Pedestrian Detection and Tracking Using Depth Cues
In this project, a robust computer vision approach to detect and track pedestrians in unconstrained crowded scenes is proposed. Pedestrian detection is performed via a 3D clustering process within a 3D volume of interest (VOI). Projected top view features on to the groundplane are used for detecting and tracking completely occluded objects. The approach is evaluated using both indoor and outdoor sequences captured using a variety of different camera placements and orientations that fetch significant challenges in terms of the number of pedestrians present, their interactions and scene lighting conditions. Results point to the extremely accurate performance of the proposed approach in all cases.
Feature Fusion for Robust Face Recognition
Gabor features have been known to be effective for face recognition.

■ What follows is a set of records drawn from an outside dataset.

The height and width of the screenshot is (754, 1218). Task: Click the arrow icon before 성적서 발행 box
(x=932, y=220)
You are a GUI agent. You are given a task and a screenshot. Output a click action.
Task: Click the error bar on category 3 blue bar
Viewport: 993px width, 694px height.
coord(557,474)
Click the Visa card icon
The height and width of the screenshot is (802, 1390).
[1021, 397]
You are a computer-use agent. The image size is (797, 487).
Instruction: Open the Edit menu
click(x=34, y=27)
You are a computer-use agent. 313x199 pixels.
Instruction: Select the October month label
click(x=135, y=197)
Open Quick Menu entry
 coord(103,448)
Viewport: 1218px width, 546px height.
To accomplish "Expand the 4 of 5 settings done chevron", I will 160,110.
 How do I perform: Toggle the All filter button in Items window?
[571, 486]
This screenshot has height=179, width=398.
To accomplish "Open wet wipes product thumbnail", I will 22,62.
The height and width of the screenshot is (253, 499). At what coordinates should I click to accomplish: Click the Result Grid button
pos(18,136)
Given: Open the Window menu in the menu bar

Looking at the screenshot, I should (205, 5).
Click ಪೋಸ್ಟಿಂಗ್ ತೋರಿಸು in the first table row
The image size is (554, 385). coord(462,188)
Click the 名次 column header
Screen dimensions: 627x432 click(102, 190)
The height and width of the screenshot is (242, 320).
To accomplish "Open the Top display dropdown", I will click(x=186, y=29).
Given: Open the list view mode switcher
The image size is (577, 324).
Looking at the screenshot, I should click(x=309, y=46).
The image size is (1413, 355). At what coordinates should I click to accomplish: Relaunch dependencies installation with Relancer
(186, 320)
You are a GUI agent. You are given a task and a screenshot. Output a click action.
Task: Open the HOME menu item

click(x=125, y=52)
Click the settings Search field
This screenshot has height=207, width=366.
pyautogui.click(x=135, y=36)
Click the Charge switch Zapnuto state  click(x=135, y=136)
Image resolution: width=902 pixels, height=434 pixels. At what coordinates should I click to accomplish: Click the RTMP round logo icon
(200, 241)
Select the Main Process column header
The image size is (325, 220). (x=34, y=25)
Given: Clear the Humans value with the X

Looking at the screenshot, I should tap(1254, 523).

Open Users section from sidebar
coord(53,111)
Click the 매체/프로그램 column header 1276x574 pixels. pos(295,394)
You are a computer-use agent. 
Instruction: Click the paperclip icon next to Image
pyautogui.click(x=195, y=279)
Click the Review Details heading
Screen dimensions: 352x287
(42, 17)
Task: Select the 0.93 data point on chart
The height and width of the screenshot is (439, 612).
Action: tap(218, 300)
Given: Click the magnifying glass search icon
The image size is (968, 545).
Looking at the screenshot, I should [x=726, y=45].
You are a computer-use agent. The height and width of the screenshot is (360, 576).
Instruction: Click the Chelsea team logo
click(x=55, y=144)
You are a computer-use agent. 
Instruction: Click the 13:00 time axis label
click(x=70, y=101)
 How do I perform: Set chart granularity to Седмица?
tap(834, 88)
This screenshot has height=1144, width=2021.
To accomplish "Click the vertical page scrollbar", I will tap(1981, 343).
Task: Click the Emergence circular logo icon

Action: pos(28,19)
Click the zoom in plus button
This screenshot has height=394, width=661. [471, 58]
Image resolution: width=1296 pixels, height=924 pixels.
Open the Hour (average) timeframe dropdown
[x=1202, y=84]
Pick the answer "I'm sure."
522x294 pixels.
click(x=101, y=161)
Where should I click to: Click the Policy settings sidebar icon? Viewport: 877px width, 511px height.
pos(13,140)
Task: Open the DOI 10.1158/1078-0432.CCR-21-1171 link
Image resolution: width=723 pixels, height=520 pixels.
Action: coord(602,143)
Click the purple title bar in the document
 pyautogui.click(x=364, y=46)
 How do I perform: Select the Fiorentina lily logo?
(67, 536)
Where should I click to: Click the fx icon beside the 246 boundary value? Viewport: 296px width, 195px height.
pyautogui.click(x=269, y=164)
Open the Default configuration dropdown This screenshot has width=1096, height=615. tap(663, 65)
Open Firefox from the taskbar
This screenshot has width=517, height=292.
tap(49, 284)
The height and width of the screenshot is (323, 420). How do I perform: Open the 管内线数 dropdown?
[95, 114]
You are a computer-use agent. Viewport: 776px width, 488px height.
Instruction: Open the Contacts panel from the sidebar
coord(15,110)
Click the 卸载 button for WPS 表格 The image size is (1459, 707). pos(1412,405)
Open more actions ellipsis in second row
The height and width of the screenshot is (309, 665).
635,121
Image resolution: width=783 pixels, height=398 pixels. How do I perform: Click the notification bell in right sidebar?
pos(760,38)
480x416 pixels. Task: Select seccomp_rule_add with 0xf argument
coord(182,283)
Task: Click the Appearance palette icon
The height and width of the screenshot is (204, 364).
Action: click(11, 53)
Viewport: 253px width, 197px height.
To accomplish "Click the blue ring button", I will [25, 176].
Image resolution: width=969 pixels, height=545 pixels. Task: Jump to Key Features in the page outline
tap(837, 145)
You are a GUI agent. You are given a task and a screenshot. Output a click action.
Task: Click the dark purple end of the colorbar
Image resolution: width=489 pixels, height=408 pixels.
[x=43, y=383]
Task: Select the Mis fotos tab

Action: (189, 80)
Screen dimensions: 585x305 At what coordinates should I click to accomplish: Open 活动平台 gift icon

However, only a few approaches utilize phase feature and they usually perform worse than those using magnitude feature. To investigate the potential of Gabor phase and its fusion with magnitude for face recognition, a new system for face recognition is developed based on the Gabor phase and magnitude with the Local binary patterns (LBP). Two features are fussed with nave fashion so that it can enhance the detection accuracy. The evaluation has been done on a set of face datasets and the fusion approach outperforms most of the state-of-the-art approaches.
Sequential Features for Face Recognition
This project aims to develop a robust face recognition system using sequential features. The developed technique extracts Discrete Wavelet Transformed (DWT) features from the raw image in the initial stage and the Principal component features will be extracted for the DWT features. These sequential features will have high discriminative capability and results in good detection accuracy. The developed algorithm is tested using ORL and Yale Datasets and the method shows higher detection rate as compared to state-of-the-art.
Kernel Based Automatic Traffic Sign Detection and Recognition Using SVM
This projects aim at automatic regulatory road-sign detection with the help of distance to borders (DtBs) and distance from centers (DfCs) feature vectors. Developed system is able to detect and recognize regulatory road signs and the recognition system is completely based on the generalization properties of Support Vector Machine (SVM). The system consists of following processes: segmentation according to the color of the pixel, traffic-sign detection by shape classification using linear SVM and content recognition based on Gaussian-kernel SVM. Evaluation shows high success rate and a very low amount of false positives in the final recognition stage.
Face Recognition Technique Using PCA, LDA and Support Vector Machine
Feature representation and classification are two key steps required for face recognition. A novel method for face recognition is developed based on the combination of PCA (principal component analysis), LDA (linear discriminate analysis) and SVM (support vector machine). PCA and LDA combination is used for feature extraction and SVM is used for classification. The normalization had been done to eliminate redundant information interference previous to feature extraction. The experiments are tested using ORL face database and the evaluation section proves the robustness of the developed technique.